• GIVEN INFORMATION
=====
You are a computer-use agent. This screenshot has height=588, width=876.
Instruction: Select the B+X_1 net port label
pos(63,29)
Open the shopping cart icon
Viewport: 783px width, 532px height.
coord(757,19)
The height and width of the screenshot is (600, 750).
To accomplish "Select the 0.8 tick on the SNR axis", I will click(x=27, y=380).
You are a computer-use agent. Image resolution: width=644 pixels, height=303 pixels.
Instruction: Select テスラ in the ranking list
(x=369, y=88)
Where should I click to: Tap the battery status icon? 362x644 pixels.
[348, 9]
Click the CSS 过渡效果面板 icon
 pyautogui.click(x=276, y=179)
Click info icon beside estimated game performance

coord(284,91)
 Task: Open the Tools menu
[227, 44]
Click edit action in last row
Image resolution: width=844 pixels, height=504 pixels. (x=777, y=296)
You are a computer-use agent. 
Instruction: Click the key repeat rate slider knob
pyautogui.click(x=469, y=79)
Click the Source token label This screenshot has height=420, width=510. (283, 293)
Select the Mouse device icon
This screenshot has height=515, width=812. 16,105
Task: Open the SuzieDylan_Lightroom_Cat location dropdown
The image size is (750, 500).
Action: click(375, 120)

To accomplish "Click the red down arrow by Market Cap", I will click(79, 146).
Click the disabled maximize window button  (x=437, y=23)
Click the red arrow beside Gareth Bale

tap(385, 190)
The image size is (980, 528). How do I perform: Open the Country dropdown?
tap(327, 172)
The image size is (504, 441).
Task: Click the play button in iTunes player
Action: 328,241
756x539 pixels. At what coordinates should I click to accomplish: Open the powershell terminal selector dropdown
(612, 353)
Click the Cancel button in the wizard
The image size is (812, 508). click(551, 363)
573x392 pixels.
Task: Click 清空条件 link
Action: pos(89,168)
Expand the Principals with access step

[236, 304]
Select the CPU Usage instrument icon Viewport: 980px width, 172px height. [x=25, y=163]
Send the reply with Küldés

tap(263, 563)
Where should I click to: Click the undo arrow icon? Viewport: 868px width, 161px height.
=====
• PROBLEM DESCRIPTION
All lines from the one that contains "Select the CPU" through the end of the material are to be quoted exactly, with both ends included.

• RESULT OF THIS EXERCISE
Select the CPU Usage instrument icon Viewport: 980px width, 172px height. [x=25, y=163]
Send the reply with Küldés

tap(263, 563)
Where should I click to: Click the undo arrow icon? Viewport: 868px width, 161px height.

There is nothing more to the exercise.